[[ LISTED ENTRIES, beginning ]]

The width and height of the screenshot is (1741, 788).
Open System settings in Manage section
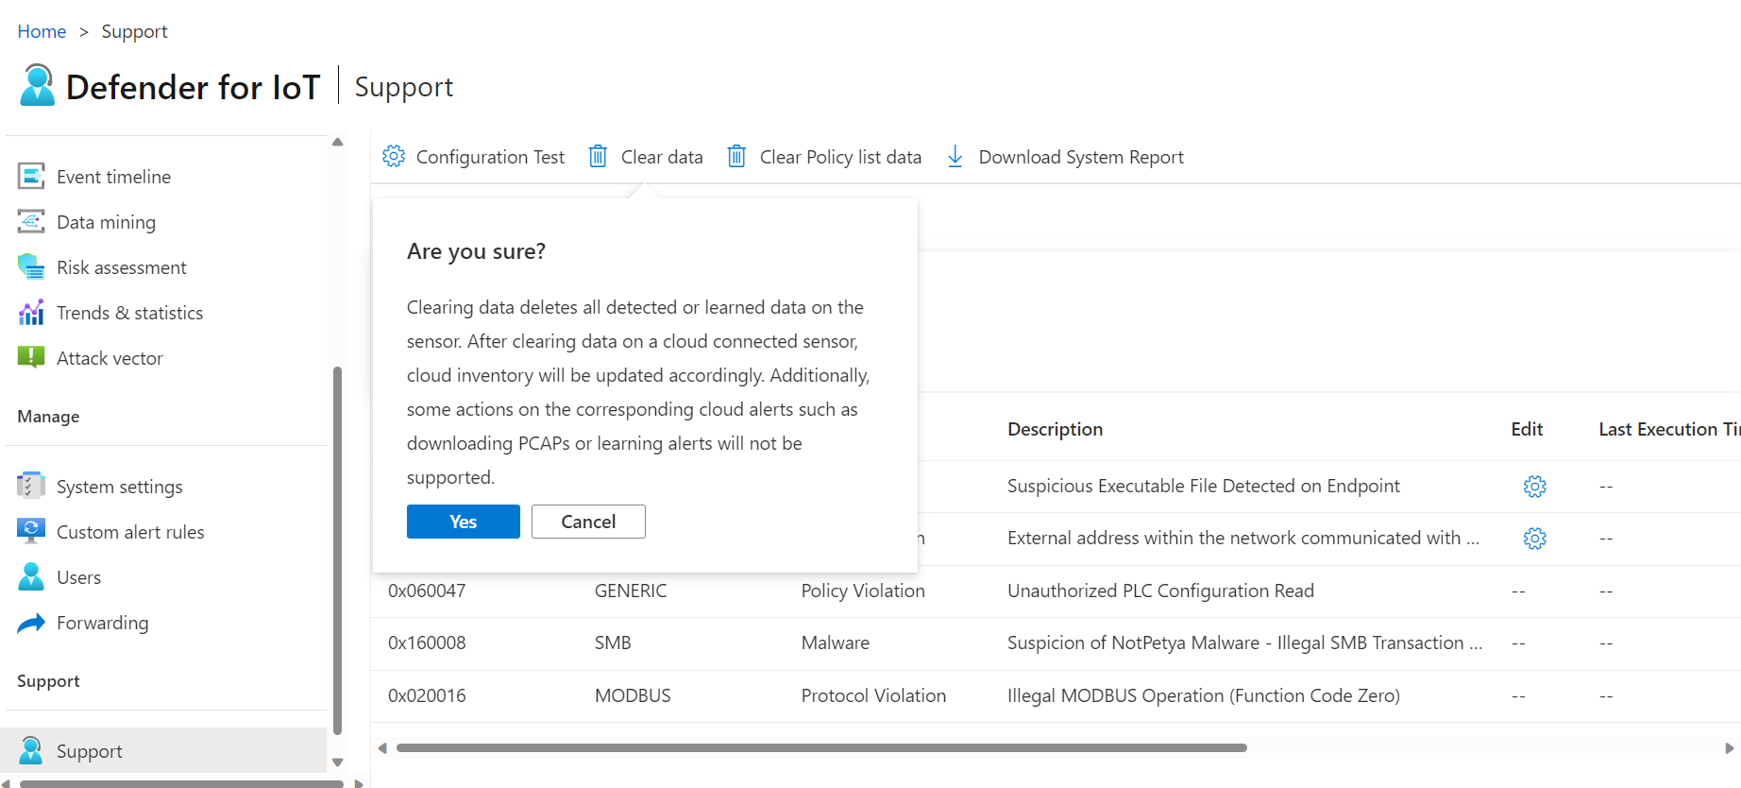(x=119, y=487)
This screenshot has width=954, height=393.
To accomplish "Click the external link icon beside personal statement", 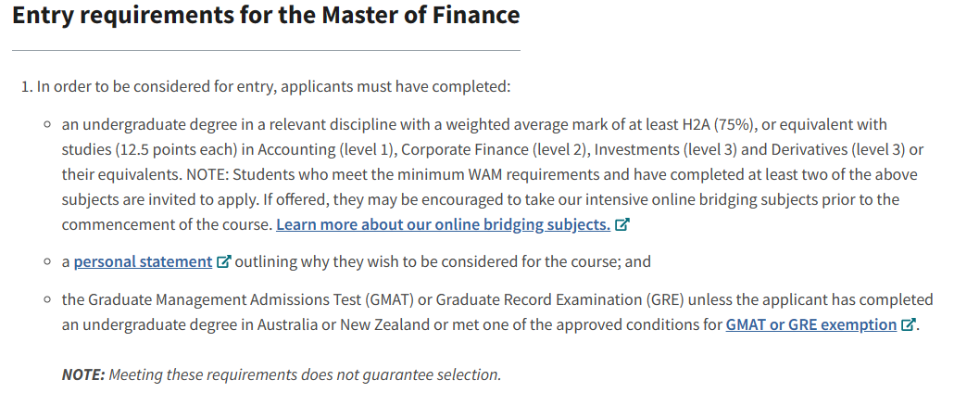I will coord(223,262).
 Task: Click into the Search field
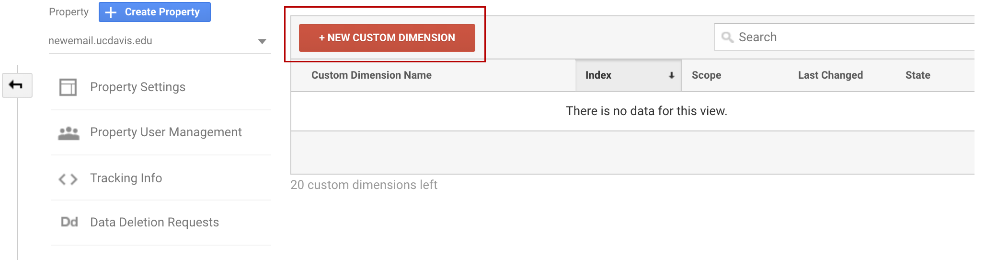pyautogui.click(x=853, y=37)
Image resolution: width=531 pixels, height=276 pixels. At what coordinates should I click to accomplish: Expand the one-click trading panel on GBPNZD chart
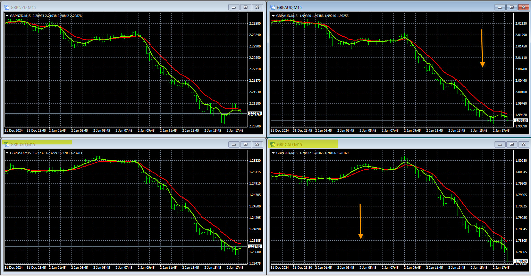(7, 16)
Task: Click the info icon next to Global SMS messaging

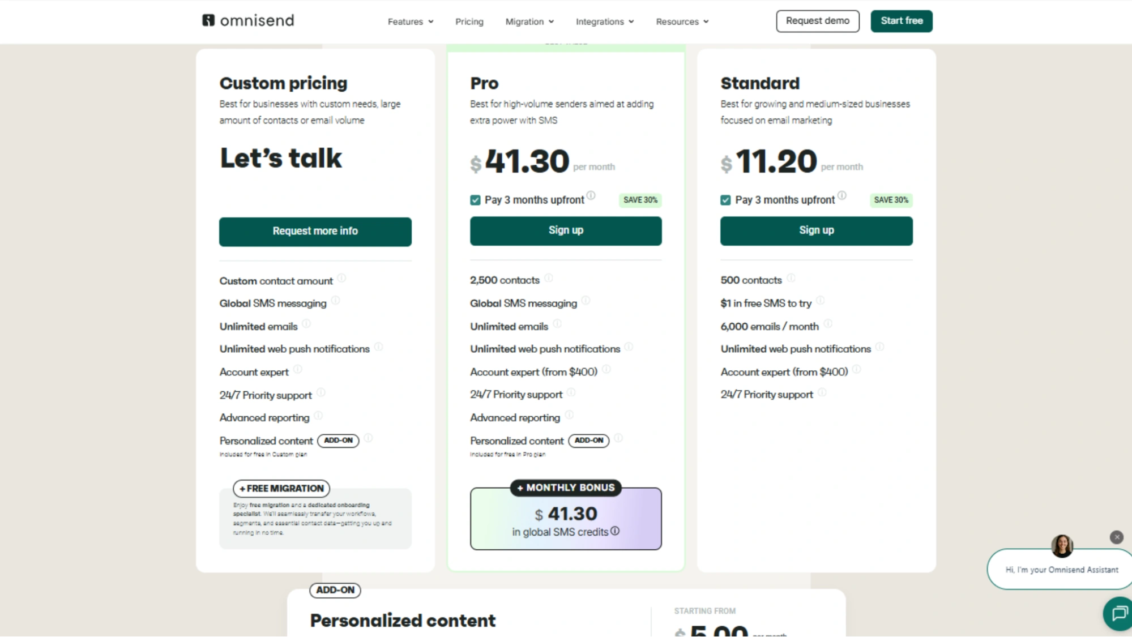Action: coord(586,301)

[[ LISTED ENTRIES, end ]]

### TASK DETAILS
Copy exactly the lines that run from the line containing "Task: Click into the Search field" to the end of the data, keeping both end lines and dropping every picture.

### TASK RESPONSE
 Task: Click into the Search field
pyautogui.click(x=853, y=37)
Image resolution: width=531 pixels, height=276 pixels. At what coordinates should I click to accomplish: Expand the one-click trading panel on GBPNZD chart
(7, 16)
Task: Click the info icon next to Global SMS messaging

Action: coord(586,301)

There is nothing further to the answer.